───── Textauszug

Zwei Fälle vor dem Arbeitsgericht
Mittlerweile gibt es zwei öffentlich dokumentierte Fälle, in denen wegen Lohnbetrug Klage beim Arbeitsgericht eingereicht wurde. Ana S. beschloss nach drei Jahren unterbezahlter Hausarbeit bei einer Hamburger Familie, bei der sie als Au-Pair beschäftigt war, einen angemessenen Arbeitslohn vor Gericht einzuklagen. Die Geschichte ihres Arbeitskampfs und die erfolgte Zusammenarbeit zwischen Ana S., verschiedenen antirassistischen Unterstützungsgruppen sowie der Beratungsstelle "MigrAr" Hamburg wurden von der Dokumentarfilmerin Anne Frisius in Zusammenarbeit mit Nadja Damm und Mónica Orjeda begleitet und unter dem Titel "Mit einem Lächeln auf den Lippen. Eine Haushälterin ohne Papiere zieht vors Arbeitsgericht" als Film veröffentlicht. Ihr Prozess endete mit einem Vergleich und der Auszahlung eines Teiles des ausstehenden Lohns.

──────────

### Deine Aufgaben
[A] Stimmen die folgenden Aussagen mit dem Textauszug über die Klage von Ana S. überein? Antworte jeweils mit Ja oder Nein und zitiere die entscheidenden Worte des Textes wörtlich.
(i) Ana S. war bei einer Hamburger Familie als Au-Pair beschäftigt.
(ii) Der Prozess von Ana S. endete mit einem Urteil.
(iii) Nadja Damm hat den Film allein gedreht.
[B] Schreibe den Textauszug über die Klage von Ana S. im Anschluss an seinen letzten Satz weiter.

───── Daten

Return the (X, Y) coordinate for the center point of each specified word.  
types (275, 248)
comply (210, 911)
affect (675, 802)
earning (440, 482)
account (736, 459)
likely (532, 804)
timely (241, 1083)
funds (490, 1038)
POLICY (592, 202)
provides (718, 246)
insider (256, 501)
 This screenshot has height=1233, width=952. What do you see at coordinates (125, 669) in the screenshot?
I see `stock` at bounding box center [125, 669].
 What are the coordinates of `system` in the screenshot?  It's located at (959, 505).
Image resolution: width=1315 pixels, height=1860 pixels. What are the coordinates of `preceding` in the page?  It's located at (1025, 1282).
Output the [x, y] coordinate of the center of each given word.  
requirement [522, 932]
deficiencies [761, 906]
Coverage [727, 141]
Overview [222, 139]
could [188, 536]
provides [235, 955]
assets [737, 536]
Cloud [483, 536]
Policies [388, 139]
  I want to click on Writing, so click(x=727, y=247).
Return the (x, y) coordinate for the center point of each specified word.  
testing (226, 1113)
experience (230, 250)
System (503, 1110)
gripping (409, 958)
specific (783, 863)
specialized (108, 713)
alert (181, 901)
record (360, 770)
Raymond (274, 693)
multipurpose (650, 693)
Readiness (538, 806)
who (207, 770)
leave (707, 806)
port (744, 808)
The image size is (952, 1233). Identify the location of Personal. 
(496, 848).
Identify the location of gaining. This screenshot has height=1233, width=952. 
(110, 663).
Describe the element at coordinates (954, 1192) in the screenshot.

──────────

### Antworten
[A]
(i) Ja: „bei einer Hamburger Familie, bei der sie als Au-Pair beschäftigt war“
(ii) Nein: „Ihr Prozess endete mit einem Vergleich“
(iii) Nein: „von der Dokumentarfilmerin Anne Frisius in Zusammenarbeit mit Nadja Damm und Mónica Orjeda begleitet“

[B]
Zoran G. hat ebenfalls seinen Lohn vor dem Arbeitsgericht eingeklagt. Er war ab 2004 zuerst über eine Leiharbeitsfirma als Schweißer beschäftigt und wurde dann von einer Metallverarbeitungsfirma übernommen. Er hatte weder legale Aufenthalts- noch Arbeitspapiere. Bis zum Jahr 2008 blieb der Arbeitgeber rund 50.000 Euro des Lohns schuldig. Nach einem Arbeitsunfall verwehrte ihm sein Chef medizinische Unterstützung, da er Angst vor der Aufdeckung des undokumentierten Arbeitsverhältnisses hatte. Unterstützt von "MigrAr" und DGB-Anwält_innen kam es zum Prozess vor dem Arbeitsgericht, der schließlich nach mehreren Verhandlungstagen mit einem Vergleich – der Arbeitgeber zahlte 25.500 Euro des ausständigen Lohns – endete.
ver.di vertritt alle Arbeitnehmer_innen?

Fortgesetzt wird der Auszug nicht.